1. ## proof of derivative of sin(x)

d/dx sin x = cos x
is there any proof for this?

2. int sin x dx = -cos x + C
is there any proof for this too?
and why does always +c comes for any indefinite integration

3. i just got answer for one question
d/dx sin(x) = lim(d->0) ( sin(x+d) - sin(x) ) / d
= lim ( sin(x)cos(d) + cos(x)sin(d) - sin(x) ) / d
= lim ( sin(x)cos(d) - sin(x) )/d + lim cos(x)sin(d)/d
= sin(x) lim ( cos(d) - 1 )/d + cos(x) lim sin(d)/d
= sin(x) lim ( (cos(d)-1)(cos(d)+1) ) / ( d(cos(d)+1) ) + cos(x) lim sin(d)/d
= sin(x) lim ( cos^2(d)-1 ) / ( d(cos(d)+1 ) + cos(x) lim sin(d)/d
= sin(x) lim -sin^2(d) / ( d(cos(d) + 1) + cos(x) lim sin(d)/d
= sin(x) lim (-sin(d)) * lim sin(d)/d * lim 1/(cos(d)+1) + cos(x) lim sin(d)/d
= sin(x) * 0 * 1 * 1/2 + cos(x) * 1 = cos(x)
was my proof correct?

4. That works fine once you have $\lim_{d\to 0}\frac{cos(d)-1}{d}= 1$ and $\lim_{d\to 0}\frac{sin(d)}{d}= 1$.

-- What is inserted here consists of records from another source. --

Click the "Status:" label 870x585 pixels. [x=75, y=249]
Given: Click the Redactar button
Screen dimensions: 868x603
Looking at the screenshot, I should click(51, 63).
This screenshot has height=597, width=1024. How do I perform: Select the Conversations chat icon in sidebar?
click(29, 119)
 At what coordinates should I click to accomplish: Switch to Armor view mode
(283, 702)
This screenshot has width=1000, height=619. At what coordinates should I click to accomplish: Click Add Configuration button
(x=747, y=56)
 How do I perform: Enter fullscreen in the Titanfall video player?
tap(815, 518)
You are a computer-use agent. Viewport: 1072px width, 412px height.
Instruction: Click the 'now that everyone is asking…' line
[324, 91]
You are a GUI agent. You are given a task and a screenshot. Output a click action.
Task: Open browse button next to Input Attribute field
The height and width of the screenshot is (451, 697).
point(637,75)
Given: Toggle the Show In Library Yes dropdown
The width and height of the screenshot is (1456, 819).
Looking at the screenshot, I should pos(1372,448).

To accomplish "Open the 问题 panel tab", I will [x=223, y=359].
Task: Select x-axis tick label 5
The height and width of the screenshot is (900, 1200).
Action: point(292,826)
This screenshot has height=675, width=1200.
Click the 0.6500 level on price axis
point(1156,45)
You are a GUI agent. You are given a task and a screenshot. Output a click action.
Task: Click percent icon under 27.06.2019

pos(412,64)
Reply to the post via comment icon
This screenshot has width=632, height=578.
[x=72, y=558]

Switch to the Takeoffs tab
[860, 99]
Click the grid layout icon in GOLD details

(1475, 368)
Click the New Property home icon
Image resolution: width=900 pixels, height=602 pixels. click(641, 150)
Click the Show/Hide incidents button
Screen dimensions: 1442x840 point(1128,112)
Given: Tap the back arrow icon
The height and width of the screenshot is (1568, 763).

Those often are deduced by a slightly "hand-waving" geometric argument, using the definition of sin(x) and cos(x) in terms of the unit circle.

It is also possible to define sin(x) to be $\sum_{n=0}^\infty \frac{(-1)^n}{(2n+1)!}x^{2n+1}$ and define cos(x) to be $cos(x)= \sum_{n=0}^\infty \frac{(-1)^n}{(2n)!}x^{2n}$. It is not difficult to show that those series converge uniformly for all x and so we can differentiate "term by term". That is, $(sin(x))'= \sum_{n=0}^\infty \frac{(-1)^n}{(2n+1)!}((2n+1)x^{2n+1-1})$ $= \sum_{n=0}^\infty \frac{(-1)^n}{(2n)!} x^{2n}= cos(x)$.

and why does always +c comes for any indefinite integration
An indefinite integration is an "anti-derivative": $\int f(x) dx$ is any function, F(x) such that F(x)'= f(x). Since the derivative of a constant is 0, if F(x)'= f(x), then (F(x)+ C)'= F'(x)+ 0= f(x) so adding any constant to F(x) gives us an anti- derivative.

(The other way can also be proved- that if F'(x)= f(x) and G'(x)= f(x), then F(x)- G(x) is a constant but that's a bit harder.)